Being an E-commerce marketplace the first problem facing is how to aggregate inventory(i.e buses in our case) and cache it. We at redBus fetch inventory from API providers(sellers), store it, and forward it to users(buyers) when they search. More details about the search platform here.

More dynamic the inventory or more frequent the inventory info changes problem becomes harder and harder. As an organization keeps growing importance of a stable inventory fetch engine becomes a necessity. Because more and more API providers(i.e sellers) come on board.

redBus, the largest bus ticket selling platform in the world, sells millions of bus tickets in a month. redBus manages millions of inventory/buses and many bus operators(travels) sell tickets on the redBus platform. redBus operates in six countries (India, Singapore, Malaysia, Indonesia, Peru, and Colombia). There are hundreds of API Providers integrated with redBus.
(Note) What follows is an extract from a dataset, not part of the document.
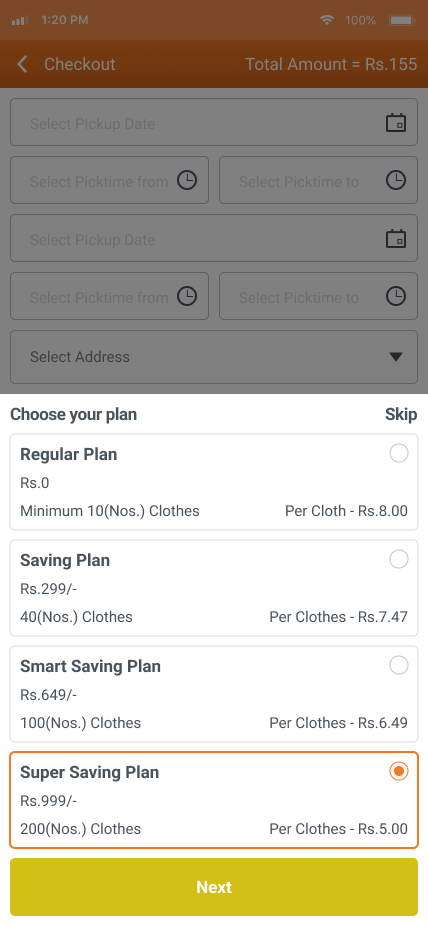The width and height of the screenshot is (428, 926).
Task: Click the first Select Pickup Date field
Action: [x=214, y=122]
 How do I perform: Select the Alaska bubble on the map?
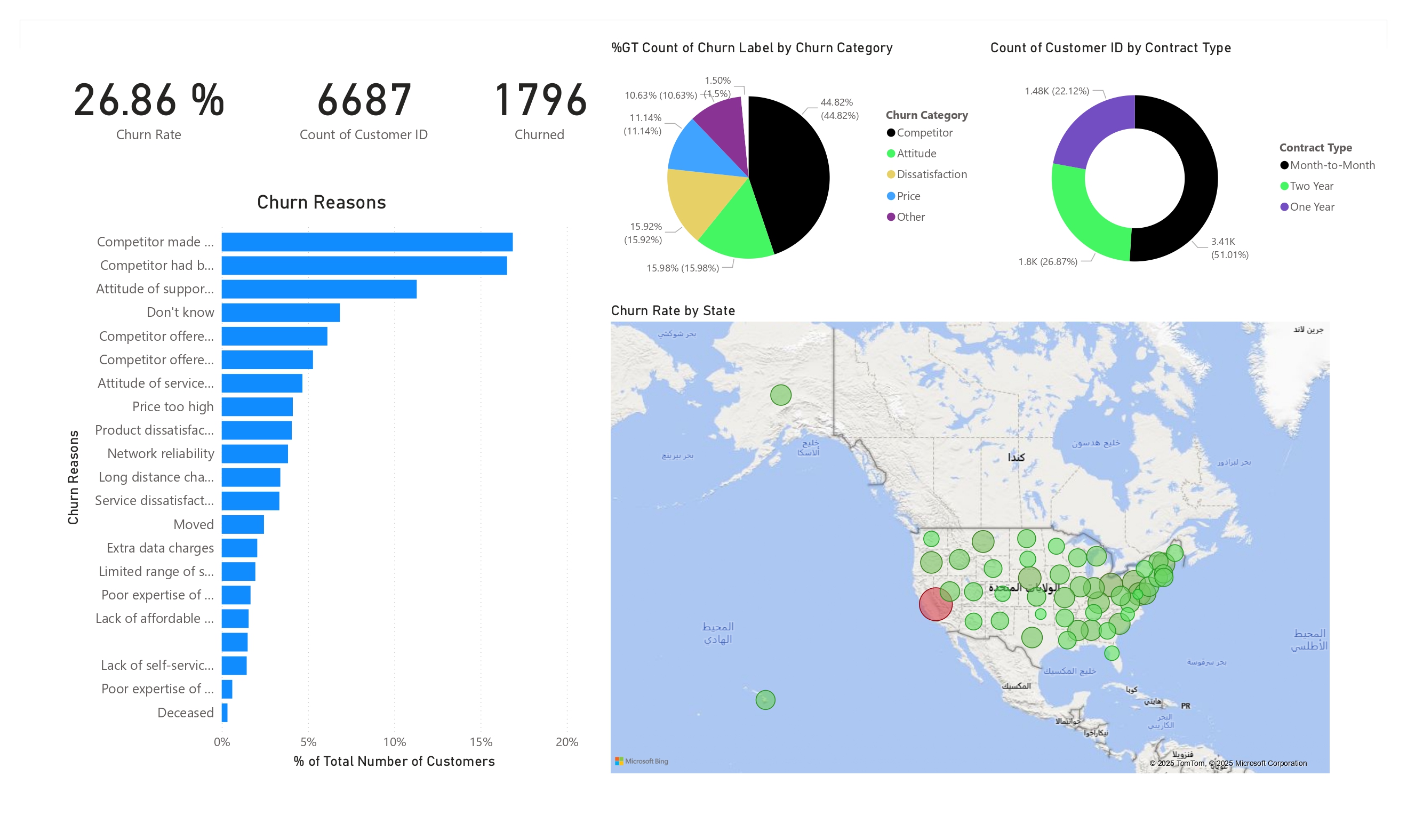pyautogui.click(x=780, y=395)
We at redBus come up with a modular/decoupled, actor(process) based system and fuse-based QoS to counter the problem.

Following is the underlying abstract system architecture.
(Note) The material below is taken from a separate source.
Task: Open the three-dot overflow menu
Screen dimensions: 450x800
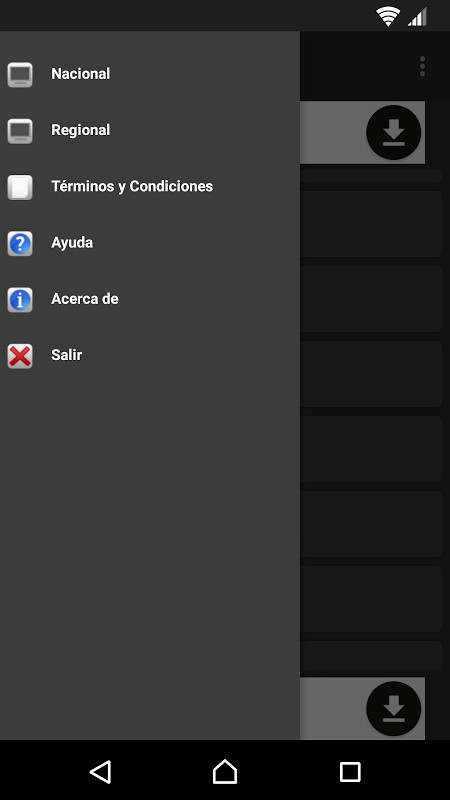Action: [x=422, y=67]
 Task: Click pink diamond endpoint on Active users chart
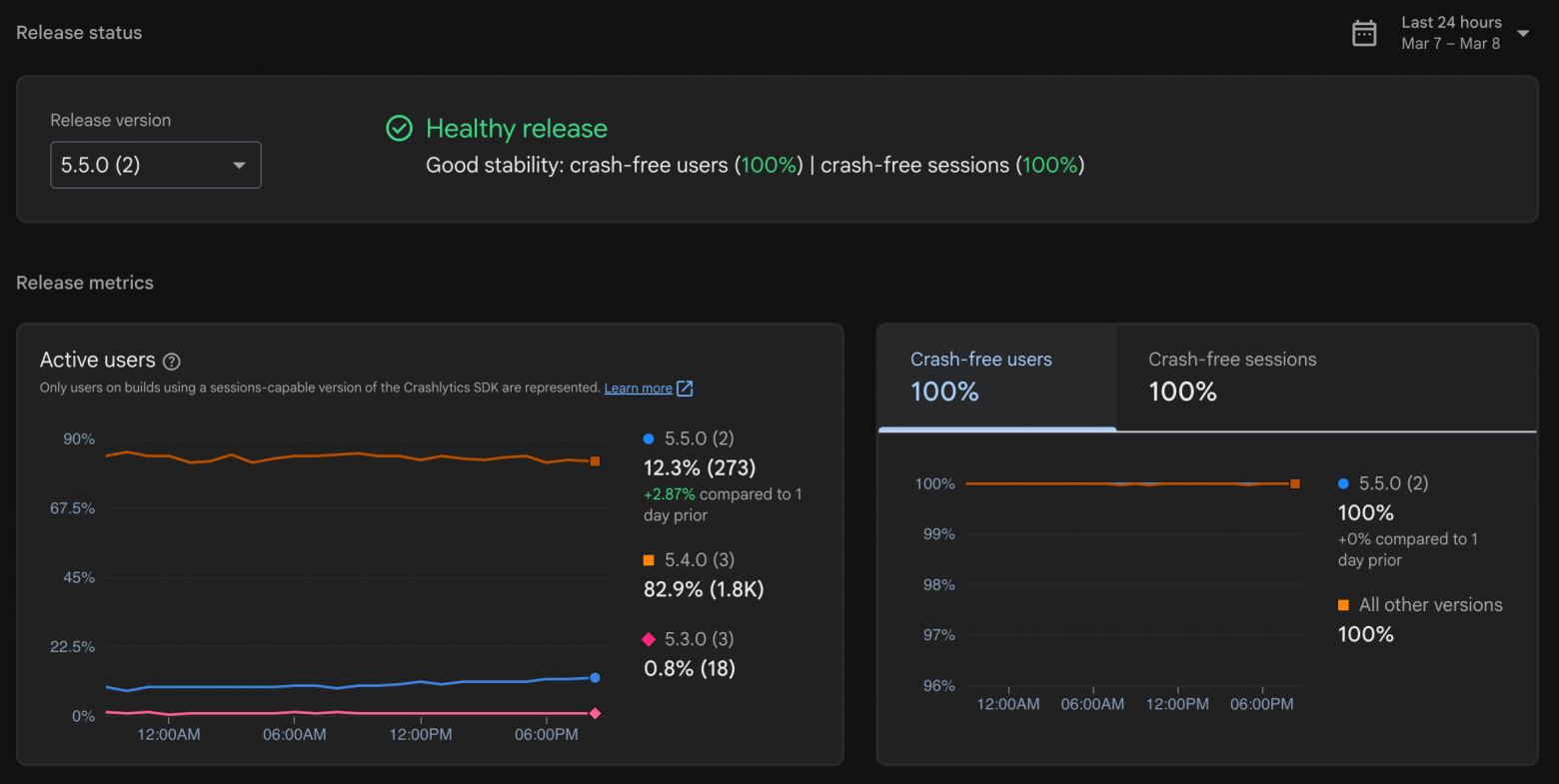595,713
Inventory Fetch Engine Architecture

Pre-fetch Engine

  • The pre-fetch engine will analyze historic inventory data, sales data, and some days of future inventory data available.
  • It will then assign simple ranks 0 or 1, 0 being high priority and 1 being least priority. Data with ranking will be stored in Ranking Database(i.e. RDBMS).
  • Ranking logic will be based on the potential of sales, availability of inventory across past and future days.

Processing Engine

  • The processing engine will read Config DB and Ranking DB. It will schedule(spawn) an actor based on the configuration of the API providers.
  • We create a different process for each API Providers and store Pids for the same i.e API 1, API 2 ... API N. Each process is linked to the processing engine, in case of any failure processing engine can restart/pause/resume the process.
  • The configuration contains the API provider’s API hit rate(number of requests per minute), time window, latency threshold, etc.
  • Many API providers allocate a fixed time window to fetch inventory, post that time window fetch must stop.
  • Engine restricts process API N run time beyond the specified time window.
  • High rank(rank 0) data is refreshed for more business days and low rank(rank 1) data is refreshed for fewer business days. Low-rank data gets migrated to high rank based on changes in historic events by the pre-fetch engine.
  • The processing engine maintains the QoS based on the performance of API provider. In case of low performance from the API provider, requests will be throttled. More details about QoS are followed in the next topic.
  • The processing engine stores the data into Inventory DB(not mentioned in architecture). It will be used to power the user(buyer) search.
  • Below is a sample for few API Providers.
API hits to different API providers

Quality of Service(QoS)

  • The toughest challenge faced was how to maintain QoS in case there is latency or API outage at API providers during fetch(pull).
  • We at Redbus implemented a throttling mechanism using the concept of fuse(aka circuit breaker).
  • Each API provider has been pre-configured to certain conditions. Each API provider will have pre-configured max latency per request, T. Once X number of API hits getting latency of more than T in Y mins, the fuse will be blown and the circuit breaks.
  • API hits to API provider will stop. One process will keep checking for response time if it comes under a configured threshold latency of T, the fuse will be reset and the circuit will be restored.
  • API hits to API provider will resume from where it stopped.
  • QoS is more important for API Providers as if we don’t stop API calls when there is latency or outage, the API Providers system can crash or go down and take time to recover. In any such API outage case, OTA loses the opportunity to make sales during API outage.
  • Check the below sample from one of the API providers, API call stops at 11:26 and resumes at 12:04 once API latency is back to normal.
QoS for API provider

Benefits

  • High availability of API from API providers.
  • Increased Freshness of Inventory(bus).
  • High availability of inventory(bus) across the future dates of journey.